TASK GOAL: Beginning at whichever line contains "The image size is (900, 452).", reproduce each line of the records below word for word, ending with the last, and add nothing.

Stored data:
○ ○ ○
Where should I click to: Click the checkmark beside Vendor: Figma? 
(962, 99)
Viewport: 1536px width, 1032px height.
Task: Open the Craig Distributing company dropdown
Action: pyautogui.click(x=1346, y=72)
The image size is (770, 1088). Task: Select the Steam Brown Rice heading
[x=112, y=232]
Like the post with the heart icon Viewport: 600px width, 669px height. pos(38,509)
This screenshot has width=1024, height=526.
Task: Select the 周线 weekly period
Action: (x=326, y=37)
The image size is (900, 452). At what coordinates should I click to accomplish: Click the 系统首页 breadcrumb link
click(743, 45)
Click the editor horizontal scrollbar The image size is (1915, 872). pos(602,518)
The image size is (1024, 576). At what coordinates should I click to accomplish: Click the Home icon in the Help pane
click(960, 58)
○ ○ ○
COMPLETED EXERCISE:
The image size is (900, 452). At what coordinates should I click to accomplish: Click the 系统首页 breadcrumb link
click(743, 45)
Click the editor horizontal scrollbar The image size is (1915, 872). pos(602,518)
The image size is (1024, 576). At what coordinates should I click to accomplish: Click the Home icon in the Help pane
click(960, 58)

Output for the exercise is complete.